_Recorded information_.
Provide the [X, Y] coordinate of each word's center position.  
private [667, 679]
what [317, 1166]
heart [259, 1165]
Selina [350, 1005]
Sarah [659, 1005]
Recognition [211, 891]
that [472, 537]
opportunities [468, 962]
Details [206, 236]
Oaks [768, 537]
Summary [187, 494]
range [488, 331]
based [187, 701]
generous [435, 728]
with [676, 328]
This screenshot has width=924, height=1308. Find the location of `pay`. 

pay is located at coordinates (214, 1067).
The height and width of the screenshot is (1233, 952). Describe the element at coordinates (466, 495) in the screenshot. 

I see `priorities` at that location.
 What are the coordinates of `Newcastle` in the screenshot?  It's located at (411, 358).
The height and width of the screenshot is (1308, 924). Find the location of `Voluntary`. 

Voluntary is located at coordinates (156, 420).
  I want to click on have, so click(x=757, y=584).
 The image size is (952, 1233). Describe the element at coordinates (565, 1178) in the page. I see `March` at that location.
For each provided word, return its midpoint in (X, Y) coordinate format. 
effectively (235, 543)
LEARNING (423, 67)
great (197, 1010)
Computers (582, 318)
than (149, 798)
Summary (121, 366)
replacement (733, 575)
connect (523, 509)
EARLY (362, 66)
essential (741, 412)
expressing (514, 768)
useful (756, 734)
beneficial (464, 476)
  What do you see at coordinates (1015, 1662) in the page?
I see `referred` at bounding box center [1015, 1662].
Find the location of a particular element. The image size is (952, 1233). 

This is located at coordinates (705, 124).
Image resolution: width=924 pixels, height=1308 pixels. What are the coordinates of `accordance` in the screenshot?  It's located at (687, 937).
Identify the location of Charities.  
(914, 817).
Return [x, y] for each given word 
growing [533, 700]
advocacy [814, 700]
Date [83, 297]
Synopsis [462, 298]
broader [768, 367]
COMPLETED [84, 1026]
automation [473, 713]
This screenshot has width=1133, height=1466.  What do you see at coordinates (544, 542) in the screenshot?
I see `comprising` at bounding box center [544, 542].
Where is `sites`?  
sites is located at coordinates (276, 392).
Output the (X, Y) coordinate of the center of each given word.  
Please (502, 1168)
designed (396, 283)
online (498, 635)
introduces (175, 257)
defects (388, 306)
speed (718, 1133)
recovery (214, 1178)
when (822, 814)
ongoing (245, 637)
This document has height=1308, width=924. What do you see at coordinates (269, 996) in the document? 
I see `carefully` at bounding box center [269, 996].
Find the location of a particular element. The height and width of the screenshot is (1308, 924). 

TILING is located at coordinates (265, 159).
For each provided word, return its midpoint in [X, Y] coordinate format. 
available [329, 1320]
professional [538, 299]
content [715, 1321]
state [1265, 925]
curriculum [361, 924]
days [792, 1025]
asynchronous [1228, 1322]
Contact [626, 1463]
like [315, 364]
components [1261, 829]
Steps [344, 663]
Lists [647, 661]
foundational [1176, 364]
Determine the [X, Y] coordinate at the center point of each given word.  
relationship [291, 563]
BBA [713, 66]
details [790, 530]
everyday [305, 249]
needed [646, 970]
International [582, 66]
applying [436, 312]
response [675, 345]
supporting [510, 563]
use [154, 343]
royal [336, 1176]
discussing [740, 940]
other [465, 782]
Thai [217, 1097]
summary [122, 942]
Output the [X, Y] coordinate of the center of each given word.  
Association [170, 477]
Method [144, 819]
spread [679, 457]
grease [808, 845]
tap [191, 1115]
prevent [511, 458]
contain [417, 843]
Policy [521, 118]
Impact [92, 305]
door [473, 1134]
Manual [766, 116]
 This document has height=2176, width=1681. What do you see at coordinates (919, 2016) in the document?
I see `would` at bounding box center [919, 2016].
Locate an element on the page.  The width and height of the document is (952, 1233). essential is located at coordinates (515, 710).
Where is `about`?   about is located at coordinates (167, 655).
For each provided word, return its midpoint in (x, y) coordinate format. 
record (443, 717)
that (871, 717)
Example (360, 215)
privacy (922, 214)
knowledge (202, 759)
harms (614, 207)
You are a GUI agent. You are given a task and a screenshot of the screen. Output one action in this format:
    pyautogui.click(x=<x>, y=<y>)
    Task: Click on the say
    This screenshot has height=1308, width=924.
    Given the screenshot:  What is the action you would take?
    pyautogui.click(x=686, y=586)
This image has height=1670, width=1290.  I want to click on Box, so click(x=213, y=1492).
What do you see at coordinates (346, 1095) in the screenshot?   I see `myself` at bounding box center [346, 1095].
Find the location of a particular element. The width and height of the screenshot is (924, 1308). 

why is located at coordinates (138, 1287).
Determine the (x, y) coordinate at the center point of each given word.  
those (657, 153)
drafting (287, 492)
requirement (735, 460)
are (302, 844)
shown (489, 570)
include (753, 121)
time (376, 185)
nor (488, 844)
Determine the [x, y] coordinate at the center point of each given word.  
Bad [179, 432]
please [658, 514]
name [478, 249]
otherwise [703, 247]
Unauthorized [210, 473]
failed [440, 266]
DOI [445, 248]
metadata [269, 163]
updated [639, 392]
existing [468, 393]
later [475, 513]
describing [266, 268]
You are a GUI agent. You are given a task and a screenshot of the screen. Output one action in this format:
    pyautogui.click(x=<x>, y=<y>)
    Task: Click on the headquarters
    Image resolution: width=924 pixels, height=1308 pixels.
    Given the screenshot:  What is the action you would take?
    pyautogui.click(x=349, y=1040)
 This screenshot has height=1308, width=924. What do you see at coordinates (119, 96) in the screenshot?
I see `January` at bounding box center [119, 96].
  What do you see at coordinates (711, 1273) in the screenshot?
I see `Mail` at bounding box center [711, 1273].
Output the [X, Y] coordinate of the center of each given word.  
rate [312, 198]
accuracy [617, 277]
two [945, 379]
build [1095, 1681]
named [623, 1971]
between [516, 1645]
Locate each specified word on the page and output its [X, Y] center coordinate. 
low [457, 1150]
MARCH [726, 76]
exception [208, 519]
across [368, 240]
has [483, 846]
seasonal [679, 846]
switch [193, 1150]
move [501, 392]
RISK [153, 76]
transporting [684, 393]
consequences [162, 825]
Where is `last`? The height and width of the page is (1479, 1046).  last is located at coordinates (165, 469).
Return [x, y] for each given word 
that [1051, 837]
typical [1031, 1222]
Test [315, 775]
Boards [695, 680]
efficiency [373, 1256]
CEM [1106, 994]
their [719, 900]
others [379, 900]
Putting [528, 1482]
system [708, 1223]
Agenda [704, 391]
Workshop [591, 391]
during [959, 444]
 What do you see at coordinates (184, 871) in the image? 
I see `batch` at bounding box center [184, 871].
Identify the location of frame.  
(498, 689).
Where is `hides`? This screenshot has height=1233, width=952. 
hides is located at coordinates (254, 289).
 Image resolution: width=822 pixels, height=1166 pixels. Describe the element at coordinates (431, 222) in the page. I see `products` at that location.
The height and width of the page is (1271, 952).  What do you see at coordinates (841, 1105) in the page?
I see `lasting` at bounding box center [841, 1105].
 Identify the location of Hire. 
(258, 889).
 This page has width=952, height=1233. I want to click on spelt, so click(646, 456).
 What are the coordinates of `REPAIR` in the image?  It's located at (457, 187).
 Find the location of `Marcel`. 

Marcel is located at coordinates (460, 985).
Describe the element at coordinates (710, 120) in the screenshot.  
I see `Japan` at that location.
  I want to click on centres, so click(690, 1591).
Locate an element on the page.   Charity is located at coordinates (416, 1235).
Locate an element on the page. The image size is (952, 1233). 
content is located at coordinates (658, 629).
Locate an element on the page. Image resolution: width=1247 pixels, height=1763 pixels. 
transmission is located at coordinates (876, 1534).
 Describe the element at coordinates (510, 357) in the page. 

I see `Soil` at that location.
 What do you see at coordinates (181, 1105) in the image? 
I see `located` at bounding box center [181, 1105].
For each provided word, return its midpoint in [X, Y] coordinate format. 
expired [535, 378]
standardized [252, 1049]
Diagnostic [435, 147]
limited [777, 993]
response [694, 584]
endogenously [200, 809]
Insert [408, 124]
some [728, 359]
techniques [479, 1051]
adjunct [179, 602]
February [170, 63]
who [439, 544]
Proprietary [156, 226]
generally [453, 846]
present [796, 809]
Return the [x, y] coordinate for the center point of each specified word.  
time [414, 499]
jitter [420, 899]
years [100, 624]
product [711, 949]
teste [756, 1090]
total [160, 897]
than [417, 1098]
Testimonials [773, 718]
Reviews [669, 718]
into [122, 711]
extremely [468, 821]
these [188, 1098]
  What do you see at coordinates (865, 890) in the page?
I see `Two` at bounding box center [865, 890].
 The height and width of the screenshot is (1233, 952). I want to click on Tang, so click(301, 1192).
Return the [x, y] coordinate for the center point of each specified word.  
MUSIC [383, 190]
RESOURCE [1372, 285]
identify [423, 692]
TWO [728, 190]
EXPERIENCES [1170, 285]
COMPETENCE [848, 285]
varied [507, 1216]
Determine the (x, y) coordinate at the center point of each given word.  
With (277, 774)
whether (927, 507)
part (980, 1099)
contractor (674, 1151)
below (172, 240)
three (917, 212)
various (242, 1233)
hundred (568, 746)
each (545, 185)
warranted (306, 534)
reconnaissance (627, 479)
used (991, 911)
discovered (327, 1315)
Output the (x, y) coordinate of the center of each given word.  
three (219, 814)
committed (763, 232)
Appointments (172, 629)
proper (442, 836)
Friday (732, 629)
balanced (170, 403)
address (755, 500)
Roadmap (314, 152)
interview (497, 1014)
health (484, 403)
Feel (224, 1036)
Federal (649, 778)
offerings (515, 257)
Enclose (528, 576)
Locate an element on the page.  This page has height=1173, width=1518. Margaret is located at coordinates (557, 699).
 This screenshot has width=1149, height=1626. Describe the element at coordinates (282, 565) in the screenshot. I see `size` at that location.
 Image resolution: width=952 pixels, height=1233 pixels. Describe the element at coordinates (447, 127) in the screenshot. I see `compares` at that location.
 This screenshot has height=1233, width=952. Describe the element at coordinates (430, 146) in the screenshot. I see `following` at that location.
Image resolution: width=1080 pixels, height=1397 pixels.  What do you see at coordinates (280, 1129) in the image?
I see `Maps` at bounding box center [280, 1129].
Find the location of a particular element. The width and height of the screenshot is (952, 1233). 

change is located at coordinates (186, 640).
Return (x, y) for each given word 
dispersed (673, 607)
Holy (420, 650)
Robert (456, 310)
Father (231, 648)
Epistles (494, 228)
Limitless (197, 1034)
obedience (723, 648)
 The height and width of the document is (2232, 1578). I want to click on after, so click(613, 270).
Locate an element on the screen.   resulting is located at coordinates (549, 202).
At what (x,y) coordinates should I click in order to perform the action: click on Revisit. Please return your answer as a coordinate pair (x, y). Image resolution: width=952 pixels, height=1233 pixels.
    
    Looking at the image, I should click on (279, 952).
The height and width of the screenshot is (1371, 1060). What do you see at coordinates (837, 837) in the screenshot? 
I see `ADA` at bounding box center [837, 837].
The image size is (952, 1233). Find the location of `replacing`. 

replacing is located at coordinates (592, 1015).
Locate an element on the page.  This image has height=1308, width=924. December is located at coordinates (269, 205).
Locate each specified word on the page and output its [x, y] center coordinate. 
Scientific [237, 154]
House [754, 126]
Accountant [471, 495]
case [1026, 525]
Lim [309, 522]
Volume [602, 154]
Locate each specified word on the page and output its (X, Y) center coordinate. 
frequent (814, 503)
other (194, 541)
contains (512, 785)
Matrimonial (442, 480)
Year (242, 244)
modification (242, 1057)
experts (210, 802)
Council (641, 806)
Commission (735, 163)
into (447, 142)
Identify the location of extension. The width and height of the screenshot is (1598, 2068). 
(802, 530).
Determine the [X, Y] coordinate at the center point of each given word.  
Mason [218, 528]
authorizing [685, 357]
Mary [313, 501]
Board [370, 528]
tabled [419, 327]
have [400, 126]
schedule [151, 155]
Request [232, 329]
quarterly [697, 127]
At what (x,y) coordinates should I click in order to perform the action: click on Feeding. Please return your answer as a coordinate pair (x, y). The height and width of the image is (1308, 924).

_What you are asked to do_.
Rewrite the stretch of the data from the line containing "proper (442, 836)" through the line containing "coordinates (269, 205).", substituting "listed word" for "given word" and leaving everything else unchanged.

_Exercise result_.
proper (442, 836)
Friday (732, 629)
balanced (170, 403)
address (755, 500)
Roadmap (314, 152)
interview (497, 1014)
health (484, 403)
Feel (224, 1036)
Federal (649, 778)
offerings (515, 257)
Enclose (528, 576)
Locate an element on the page.  This page has height=1173, width=1518. Margaret is located at coordinates (557, 699).
 This screenshot has width=1149, height=1626. Describe the element at coordinates (282, 565) in the screenshot. I see `size` at that location.
 Image resolution: width=952 pixels, height=1233 pixels. Describe the element at coordinates (447, 127) in the screenshot. I see `compares` at that location.
 This screenshot has height=1233, width=952. Describe the element at coordinates (430, 146) in the screenshot. I see `following` at that location.
Image resolution: width=1080 pixels, height=1397 pixels.  What do you see at coordinates (280, 1129) in the image?
I see `Maps` at bounding box center [280, 1129].
Find the location of a particular element. The width and height of the screenshot is (952, 1233). 

change is located at coordinates (186, 640).
Return (x, y) for each listed word 
dispersed (673, 607)
Holy (420, 650)
Robert (456, 310)
Father (231, 648)
Epistles (494, 228)
Limitless (197, 1034)
obedience (723, 648)
 The height and width of the document is (2232, 1578). I want to click on after, so click(613, 270).
Locate an element on the screen.   resulting is located at coordinates (549, 202).
At what (x,y) coordinates should I click in order to perform the action: click on Revisit. Please return your answer as a coordinate pair (x, y). Image resolution: width=952 pixels, height=1233 pixels.
    
    Looking at the image, I should click on (279, 952).
The height and width of the screenshot is (1371, 1060). What do you see at coordinates (837, 837) in the screenshot? 
I see `ADA` at bounding box center [837, 837].
The image size is (952, 1233). Find the location of `replacing`. 

replacing is located at coordinates (592, 1015).
Locate an element on the page.  This image has height=1308, width=924. December is located at coordinates (269, 205).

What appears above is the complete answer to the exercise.